В тот день я усомнилась в вердикте. Хотя он столь стремительно увлек меня за собой, он казался столь же неуверенным, как и я. Наш разговор напоминал матч между двумя спотыкающимися игроками: серия подач то и дело утыкалась в невидимую сетку. Мои ответы с каждой секундой становились все глупее. Ненавидя себя и страстно желая обладать даром Констанцы взрываться градом фейерверков умных словес, я чувствовала, что беспомощно тону в односложных ответах. И в эту минуту, глянув в сторону, он повернулся ко мне. Он сделал это так стремительно, что я не успела отвести взгляда. Наши глаза встретились.
Вот тогда, наверно, я в первый раз и увидела его по-настоящему. И глаз отвести я уж больше не могла – похоже, как и он. Вроде он произнес мое имя и прервался. Его рука, которая лежала на столе рядом с моей, непроизвольно дернулась и застыла на месте. На лице его не было ни следа скуки или поглощенности другими заботами, равнодушия или враждебности: это смутило меня. Выражение его сначала было полно напряженности, потом неожиданной радости, а потом он посерьезнел. Кажется, он ждал, чтобы я заговорила; когда я продолжала молчать, то увидела, что его лицо изменилось.
Есть такое выражение: «читать по лицу». Загадочный процесс. Когда мы читаем таким образом, какой грамматикой пользуемся, какие предложения складываем? Черты его лица не изменились, он больше не говорил и не шевелился; и, тем не менее я видела, как изменилось его лицо. Какая-то печаль во взгляде; переход от собранности к грусти, а затем попытка скрыть ее напускным оживлением. Все это мне стало ясно за одну-две секунды; после этого он заговорил.
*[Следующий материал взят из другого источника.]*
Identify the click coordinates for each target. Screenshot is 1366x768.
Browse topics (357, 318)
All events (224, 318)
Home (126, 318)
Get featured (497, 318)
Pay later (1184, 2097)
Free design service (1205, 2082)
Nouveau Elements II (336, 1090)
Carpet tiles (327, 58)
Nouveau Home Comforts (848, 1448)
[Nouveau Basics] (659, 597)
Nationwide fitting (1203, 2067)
Я чувствовала, что он был готов заговорить об одном, но передумал и перешел к другой теме. Не помню сейчас, чему она была посвящена. Это неважно. Он говорил, чтобы говорить, чтобы поставить барьер из слов между мной и своими мыслями. Когда он заговорил, я стала слушать – не то, что он говорил, а его голос.
Сначала его голос очень напоминал манеру Розы. Его мать по рождению была католичкой, но ее семья принадлежала к боковой ветви незначительного аристократического рода из южной Германии. Ее отец, потеряв деньги и свои владения, в конце первой мировой войны эмигрировал в Америку и перевез туда свою семью. Здесь к нему пришла удача, и он смог скопить состояние. Роза, его единственная обожаемая дочь, получила строгое образование в закрытой католической школе для девочек, и, едва только ей минуло восемнадцать, вышла замуж за Макса Джерарда, тоже в свое время покинувшего Германию, уроженца Лейпцига и – к ужасу ее родителей – еврея.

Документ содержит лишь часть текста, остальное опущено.